EXERCISE AIM: Write the lines below out exactly, dropping each picture.

DATASET CONTENT:

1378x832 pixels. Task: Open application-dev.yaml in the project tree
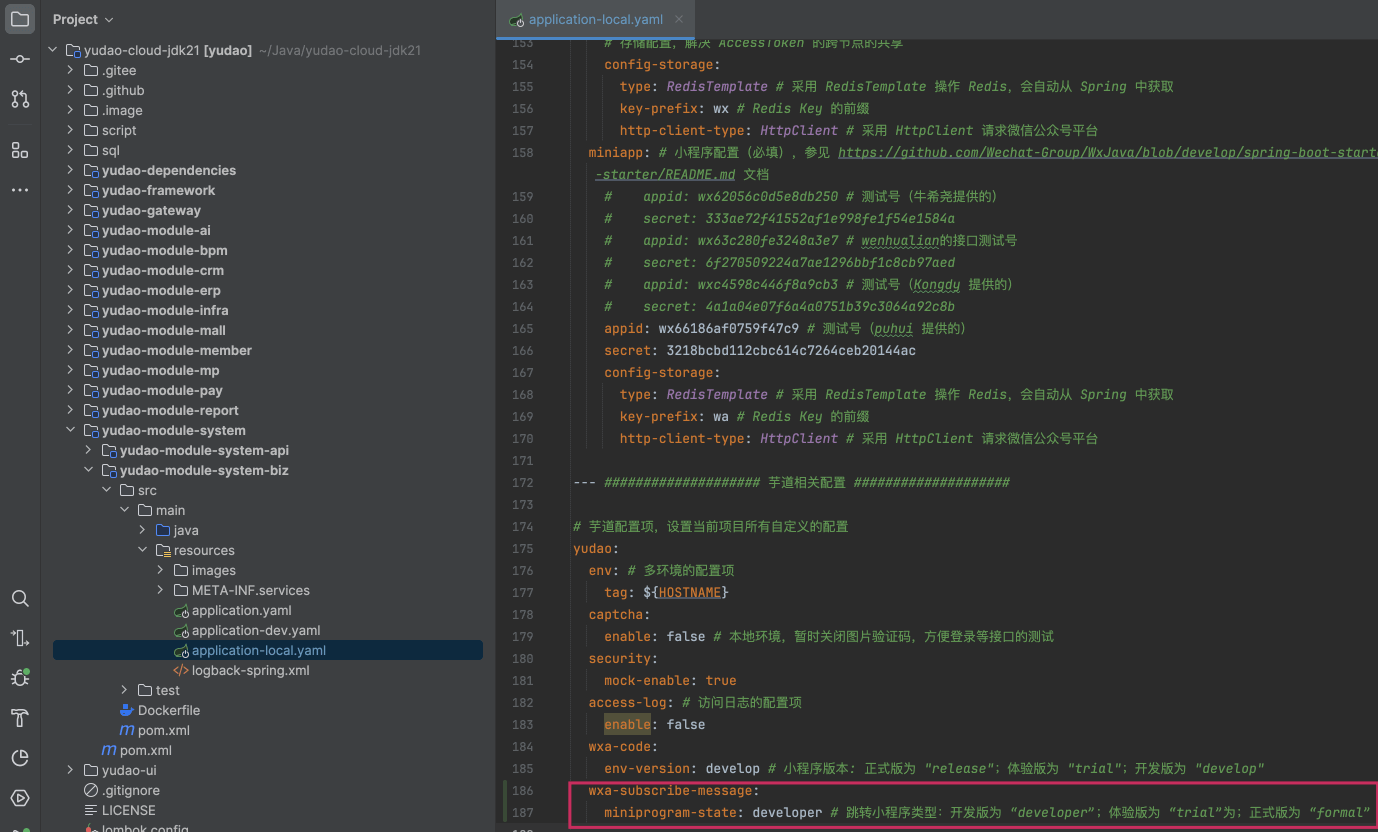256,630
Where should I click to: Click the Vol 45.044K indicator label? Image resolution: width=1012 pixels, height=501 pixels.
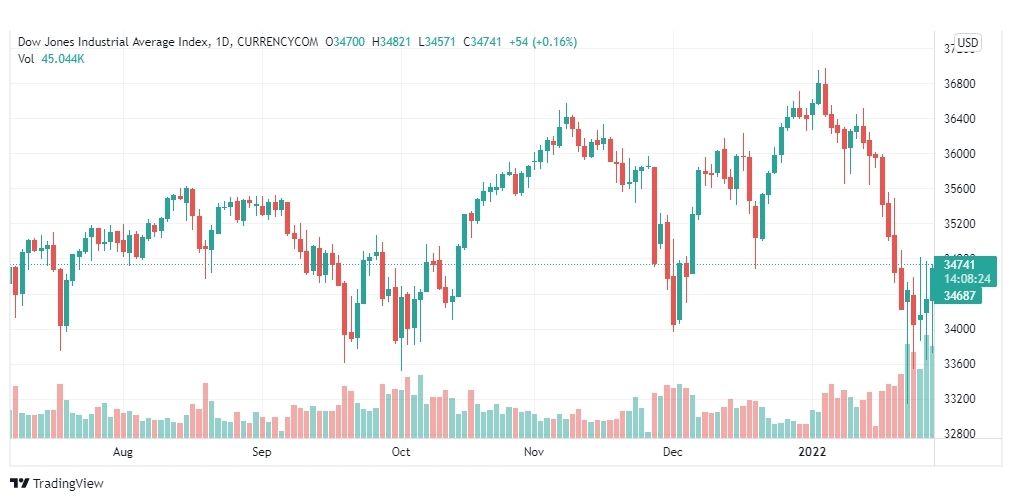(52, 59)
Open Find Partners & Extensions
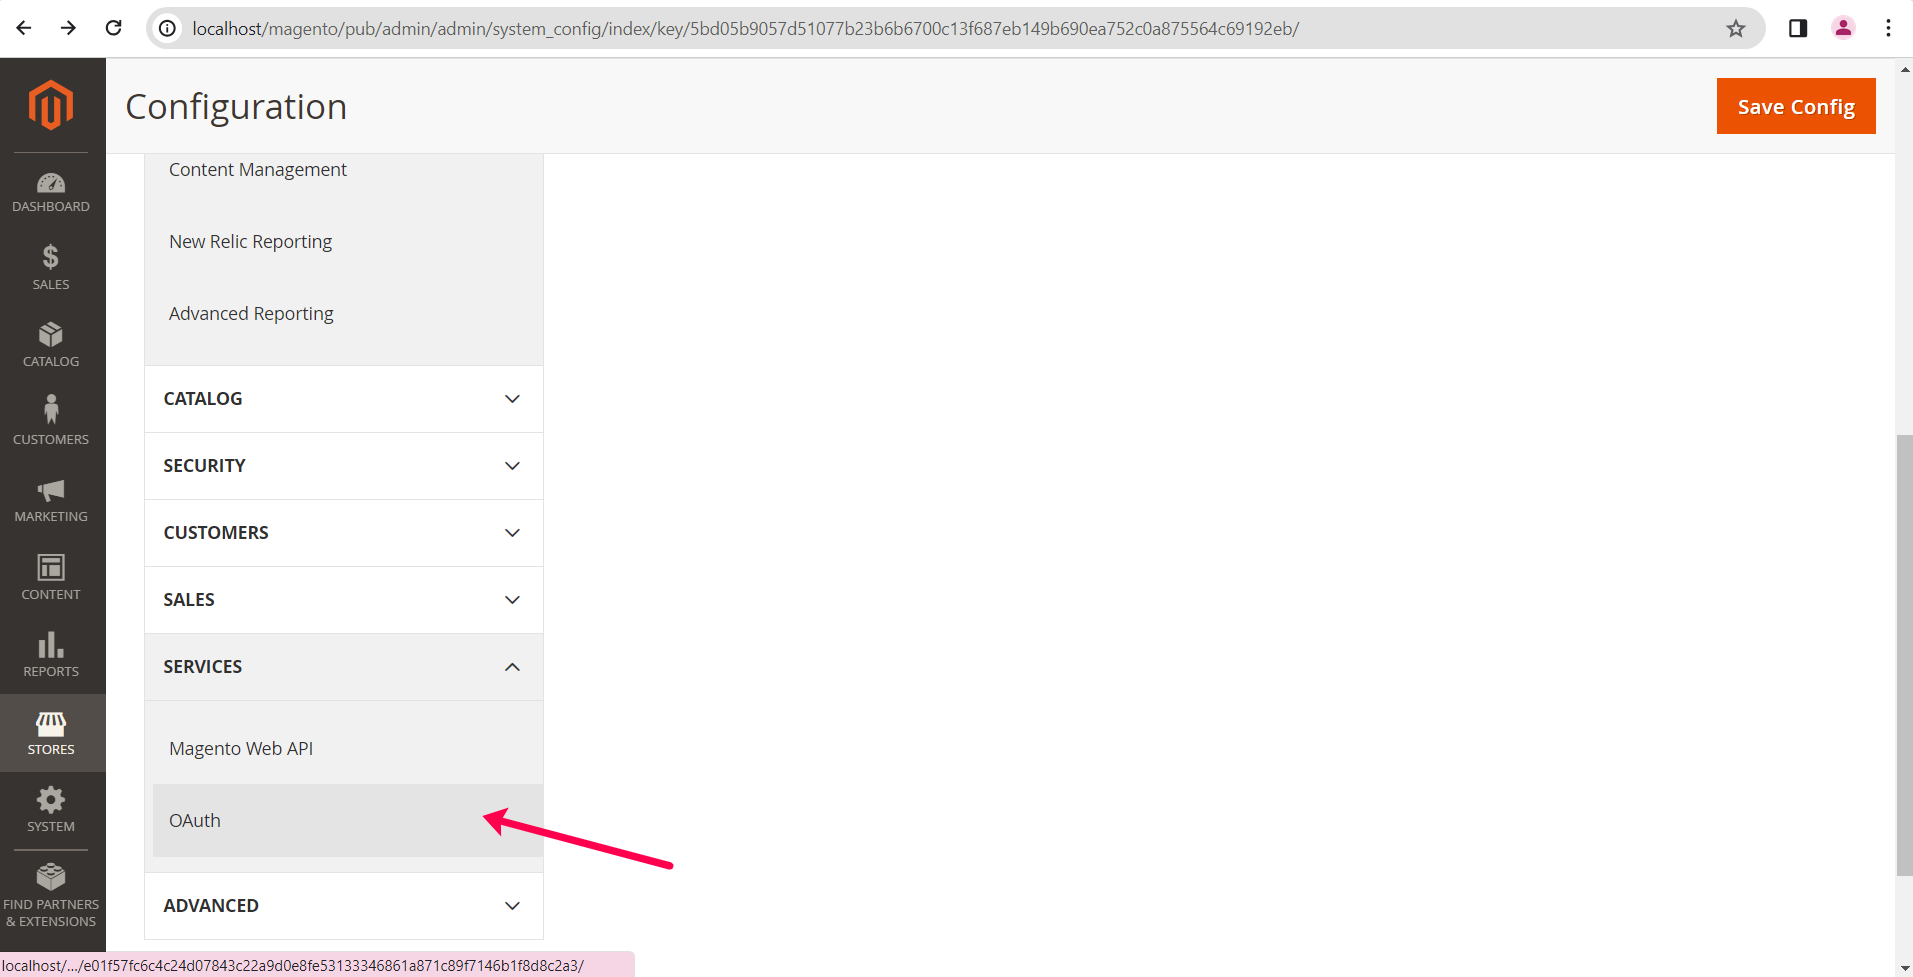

YOUR SOLUTION:
1378x832 pixels. Task: Open application-dev.yaml in the project tree
256,630
Where should I click to: Click the Vol 45.044K indicator label? Image resolution: width=1012 pixels, height=501 pixels.
(52, 59)
Open Find Partners & Extensions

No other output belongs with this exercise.